## PROVIDED ENTRIES
· · · · ·

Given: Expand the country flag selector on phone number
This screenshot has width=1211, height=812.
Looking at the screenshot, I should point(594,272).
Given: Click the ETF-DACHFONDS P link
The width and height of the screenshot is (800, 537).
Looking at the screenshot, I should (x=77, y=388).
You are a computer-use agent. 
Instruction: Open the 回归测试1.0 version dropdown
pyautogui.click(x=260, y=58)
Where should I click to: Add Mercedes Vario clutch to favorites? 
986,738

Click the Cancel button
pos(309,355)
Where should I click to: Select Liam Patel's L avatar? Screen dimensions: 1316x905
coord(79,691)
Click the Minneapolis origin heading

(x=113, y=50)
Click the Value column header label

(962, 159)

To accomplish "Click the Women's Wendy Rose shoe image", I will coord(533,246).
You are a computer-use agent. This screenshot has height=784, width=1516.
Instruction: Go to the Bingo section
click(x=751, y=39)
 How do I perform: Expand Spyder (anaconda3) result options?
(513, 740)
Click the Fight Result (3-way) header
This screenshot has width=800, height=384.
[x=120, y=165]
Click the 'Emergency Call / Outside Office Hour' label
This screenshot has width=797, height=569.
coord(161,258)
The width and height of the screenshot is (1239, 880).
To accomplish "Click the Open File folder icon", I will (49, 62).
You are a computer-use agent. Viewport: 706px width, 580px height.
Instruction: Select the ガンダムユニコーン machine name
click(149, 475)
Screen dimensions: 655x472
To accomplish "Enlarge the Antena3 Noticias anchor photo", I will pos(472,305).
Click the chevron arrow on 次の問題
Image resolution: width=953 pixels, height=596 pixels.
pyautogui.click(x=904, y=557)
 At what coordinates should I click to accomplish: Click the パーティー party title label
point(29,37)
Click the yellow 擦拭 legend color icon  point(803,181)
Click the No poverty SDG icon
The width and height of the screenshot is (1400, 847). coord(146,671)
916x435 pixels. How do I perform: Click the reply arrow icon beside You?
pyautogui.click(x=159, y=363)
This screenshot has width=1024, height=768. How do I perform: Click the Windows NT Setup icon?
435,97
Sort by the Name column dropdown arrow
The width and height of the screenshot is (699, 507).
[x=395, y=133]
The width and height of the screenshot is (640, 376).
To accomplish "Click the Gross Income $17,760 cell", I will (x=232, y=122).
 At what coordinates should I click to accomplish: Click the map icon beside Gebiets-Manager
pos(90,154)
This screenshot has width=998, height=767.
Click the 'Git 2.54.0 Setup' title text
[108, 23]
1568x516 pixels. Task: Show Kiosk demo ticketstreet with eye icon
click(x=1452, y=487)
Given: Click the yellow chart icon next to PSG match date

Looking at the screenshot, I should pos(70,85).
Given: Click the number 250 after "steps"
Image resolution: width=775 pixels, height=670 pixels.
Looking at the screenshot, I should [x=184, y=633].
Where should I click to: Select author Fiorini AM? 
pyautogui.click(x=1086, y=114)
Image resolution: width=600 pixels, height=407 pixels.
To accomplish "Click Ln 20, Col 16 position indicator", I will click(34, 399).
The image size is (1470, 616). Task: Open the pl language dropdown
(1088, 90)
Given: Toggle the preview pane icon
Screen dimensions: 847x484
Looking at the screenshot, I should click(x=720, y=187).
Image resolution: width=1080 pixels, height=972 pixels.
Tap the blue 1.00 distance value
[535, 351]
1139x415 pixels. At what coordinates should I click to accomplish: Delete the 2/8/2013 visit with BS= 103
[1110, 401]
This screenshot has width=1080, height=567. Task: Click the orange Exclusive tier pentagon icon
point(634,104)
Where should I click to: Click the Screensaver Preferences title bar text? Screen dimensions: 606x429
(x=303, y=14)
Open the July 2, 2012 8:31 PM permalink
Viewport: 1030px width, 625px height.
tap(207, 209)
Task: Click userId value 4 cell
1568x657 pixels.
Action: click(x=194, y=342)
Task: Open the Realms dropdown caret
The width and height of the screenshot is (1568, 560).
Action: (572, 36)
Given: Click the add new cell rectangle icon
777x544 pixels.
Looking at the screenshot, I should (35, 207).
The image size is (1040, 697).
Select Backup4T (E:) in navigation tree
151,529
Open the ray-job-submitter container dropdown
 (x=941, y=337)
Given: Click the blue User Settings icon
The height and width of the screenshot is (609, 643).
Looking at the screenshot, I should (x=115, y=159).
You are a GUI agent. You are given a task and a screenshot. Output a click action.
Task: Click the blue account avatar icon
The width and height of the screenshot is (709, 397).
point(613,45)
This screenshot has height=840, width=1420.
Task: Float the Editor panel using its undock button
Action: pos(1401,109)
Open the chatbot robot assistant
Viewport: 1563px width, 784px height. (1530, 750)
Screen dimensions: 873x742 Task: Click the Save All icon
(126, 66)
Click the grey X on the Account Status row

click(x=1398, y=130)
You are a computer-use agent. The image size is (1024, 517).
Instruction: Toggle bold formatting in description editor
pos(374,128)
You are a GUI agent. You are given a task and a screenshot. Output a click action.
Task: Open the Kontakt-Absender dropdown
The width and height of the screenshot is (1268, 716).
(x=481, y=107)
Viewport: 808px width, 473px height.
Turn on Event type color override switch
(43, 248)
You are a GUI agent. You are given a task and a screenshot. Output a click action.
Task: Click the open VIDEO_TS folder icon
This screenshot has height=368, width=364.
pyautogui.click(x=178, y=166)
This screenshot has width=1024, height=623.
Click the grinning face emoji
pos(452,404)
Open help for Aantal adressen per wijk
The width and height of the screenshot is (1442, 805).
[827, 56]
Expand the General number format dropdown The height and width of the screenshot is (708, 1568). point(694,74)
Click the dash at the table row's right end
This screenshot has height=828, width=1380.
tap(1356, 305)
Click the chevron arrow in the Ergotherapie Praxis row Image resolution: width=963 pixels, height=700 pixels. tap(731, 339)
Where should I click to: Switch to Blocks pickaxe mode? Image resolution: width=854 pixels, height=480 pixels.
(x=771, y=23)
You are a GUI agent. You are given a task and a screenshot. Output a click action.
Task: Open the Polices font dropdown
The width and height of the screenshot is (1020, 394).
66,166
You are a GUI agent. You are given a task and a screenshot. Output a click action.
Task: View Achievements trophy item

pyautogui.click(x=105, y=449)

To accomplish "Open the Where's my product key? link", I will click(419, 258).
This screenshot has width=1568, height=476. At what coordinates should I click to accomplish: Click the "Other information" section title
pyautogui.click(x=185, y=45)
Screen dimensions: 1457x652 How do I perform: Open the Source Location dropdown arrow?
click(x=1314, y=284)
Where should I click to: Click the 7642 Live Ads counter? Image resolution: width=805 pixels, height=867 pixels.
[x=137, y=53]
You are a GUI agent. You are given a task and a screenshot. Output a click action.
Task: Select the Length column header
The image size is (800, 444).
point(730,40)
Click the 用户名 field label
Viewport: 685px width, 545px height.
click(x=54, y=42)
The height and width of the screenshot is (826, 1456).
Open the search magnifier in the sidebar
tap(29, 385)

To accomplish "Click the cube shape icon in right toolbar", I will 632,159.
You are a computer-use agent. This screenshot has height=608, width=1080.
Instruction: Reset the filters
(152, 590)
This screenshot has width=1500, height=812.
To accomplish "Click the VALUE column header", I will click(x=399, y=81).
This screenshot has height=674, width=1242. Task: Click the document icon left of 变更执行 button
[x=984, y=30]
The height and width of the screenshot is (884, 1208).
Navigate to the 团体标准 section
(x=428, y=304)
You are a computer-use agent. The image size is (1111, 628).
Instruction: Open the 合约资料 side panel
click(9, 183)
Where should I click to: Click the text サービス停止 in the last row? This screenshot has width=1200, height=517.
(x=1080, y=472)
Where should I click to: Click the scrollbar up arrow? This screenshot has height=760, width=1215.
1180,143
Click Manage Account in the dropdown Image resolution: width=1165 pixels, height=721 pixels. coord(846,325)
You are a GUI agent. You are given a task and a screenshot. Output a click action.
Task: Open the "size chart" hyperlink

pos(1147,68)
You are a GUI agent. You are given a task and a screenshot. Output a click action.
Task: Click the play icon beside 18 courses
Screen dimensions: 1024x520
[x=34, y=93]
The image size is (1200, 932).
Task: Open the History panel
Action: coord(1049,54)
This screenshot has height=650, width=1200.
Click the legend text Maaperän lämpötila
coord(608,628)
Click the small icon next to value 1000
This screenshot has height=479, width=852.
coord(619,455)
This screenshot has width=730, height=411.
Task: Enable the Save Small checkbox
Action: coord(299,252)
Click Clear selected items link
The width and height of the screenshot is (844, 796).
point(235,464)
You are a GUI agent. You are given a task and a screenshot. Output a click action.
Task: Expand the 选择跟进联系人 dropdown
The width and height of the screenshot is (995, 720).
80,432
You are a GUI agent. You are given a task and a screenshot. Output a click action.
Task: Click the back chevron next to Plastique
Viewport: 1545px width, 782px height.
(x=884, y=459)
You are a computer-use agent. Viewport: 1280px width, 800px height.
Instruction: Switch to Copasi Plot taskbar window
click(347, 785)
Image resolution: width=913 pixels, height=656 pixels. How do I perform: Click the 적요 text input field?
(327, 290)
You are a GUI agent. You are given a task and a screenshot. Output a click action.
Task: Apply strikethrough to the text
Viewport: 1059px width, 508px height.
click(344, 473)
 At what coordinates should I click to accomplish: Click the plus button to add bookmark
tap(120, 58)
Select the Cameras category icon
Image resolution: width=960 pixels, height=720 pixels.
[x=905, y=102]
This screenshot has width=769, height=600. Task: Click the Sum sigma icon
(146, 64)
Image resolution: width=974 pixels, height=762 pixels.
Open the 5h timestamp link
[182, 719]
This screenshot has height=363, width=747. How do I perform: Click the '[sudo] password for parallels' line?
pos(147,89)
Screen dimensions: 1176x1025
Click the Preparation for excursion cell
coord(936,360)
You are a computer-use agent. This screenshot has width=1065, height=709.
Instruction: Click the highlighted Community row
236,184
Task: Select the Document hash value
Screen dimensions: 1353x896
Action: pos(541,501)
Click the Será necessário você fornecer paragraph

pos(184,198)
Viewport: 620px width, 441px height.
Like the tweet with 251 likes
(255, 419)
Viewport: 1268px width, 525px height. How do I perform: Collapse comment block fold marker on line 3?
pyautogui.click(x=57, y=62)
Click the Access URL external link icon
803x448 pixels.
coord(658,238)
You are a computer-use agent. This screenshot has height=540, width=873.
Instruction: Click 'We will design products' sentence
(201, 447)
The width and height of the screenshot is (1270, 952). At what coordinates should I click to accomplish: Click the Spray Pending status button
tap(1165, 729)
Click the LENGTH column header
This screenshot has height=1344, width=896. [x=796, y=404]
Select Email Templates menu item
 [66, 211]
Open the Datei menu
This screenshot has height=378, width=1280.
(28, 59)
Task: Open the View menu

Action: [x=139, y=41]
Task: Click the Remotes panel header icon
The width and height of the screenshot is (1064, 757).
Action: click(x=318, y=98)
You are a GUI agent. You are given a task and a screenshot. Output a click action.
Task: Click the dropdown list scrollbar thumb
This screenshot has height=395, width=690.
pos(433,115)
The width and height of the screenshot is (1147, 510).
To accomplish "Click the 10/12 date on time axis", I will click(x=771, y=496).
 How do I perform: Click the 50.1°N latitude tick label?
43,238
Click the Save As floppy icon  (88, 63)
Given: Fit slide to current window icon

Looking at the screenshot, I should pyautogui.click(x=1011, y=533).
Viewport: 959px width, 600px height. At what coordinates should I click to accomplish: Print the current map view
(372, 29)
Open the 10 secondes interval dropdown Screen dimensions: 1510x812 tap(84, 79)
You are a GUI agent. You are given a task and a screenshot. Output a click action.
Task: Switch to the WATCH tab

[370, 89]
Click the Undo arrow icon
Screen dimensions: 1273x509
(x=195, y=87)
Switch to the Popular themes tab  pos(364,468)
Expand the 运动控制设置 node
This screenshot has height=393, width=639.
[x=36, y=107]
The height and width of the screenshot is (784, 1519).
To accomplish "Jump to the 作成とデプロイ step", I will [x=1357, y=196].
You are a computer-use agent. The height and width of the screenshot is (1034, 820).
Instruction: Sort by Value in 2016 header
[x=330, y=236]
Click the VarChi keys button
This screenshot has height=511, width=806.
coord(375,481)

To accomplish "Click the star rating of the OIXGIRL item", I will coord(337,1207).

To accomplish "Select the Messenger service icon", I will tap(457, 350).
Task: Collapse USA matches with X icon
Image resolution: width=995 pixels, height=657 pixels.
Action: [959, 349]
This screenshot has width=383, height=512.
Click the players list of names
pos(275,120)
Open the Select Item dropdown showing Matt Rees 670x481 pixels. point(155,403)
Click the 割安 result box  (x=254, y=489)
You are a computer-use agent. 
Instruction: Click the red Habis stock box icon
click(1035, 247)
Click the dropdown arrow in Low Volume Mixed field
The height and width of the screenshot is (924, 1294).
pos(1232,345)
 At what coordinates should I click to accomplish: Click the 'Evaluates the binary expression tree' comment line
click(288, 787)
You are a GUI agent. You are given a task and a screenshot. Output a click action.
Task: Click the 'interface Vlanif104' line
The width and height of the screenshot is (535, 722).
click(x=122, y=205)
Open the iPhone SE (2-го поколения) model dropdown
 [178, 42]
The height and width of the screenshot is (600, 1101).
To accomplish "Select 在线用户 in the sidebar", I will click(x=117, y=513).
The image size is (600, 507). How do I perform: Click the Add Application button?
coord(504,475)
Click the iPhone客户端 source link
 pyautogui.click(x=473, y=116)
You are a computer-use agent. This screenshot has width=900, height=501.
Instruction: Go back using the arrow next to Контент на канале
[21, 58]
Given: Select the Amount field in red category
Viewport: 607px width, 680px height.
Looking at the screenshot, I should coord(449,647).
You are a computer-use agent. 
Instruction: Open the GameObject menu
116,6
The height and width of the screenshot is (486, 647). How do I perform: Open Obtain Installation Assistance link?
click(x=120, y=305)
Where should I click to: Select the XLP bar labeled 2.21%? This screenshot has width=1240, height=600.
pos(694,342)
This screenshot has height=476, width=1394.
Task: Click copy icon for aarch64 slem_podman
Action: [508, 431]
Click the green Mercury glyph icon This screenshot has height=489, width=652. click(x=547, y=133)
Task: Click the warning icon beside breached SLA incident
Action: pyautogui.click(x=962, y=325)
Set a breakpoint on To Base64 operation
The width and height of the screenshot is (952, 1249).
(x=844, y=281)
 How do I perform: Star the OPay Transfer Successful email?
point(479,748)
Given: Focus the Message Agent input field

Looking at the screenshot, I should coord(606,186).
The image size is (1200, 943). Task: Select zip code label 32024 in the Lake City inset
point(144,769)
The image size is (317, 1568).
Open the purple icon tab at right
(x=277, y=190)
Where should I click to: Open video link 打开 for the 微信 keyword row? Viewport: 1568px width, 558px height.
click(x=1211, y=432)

· · · · ·

## TASK INSTRUCTIONS
Go through the material above, and wherever a line contains the string "number", return it.

## WORKED SOLUTION
Given: Expand the country flag selector on phone number
Given: Click the number 250 after "steps"
Expand the General number format dropdown The height and width of the screenshot is (708, 1568). point(694,74)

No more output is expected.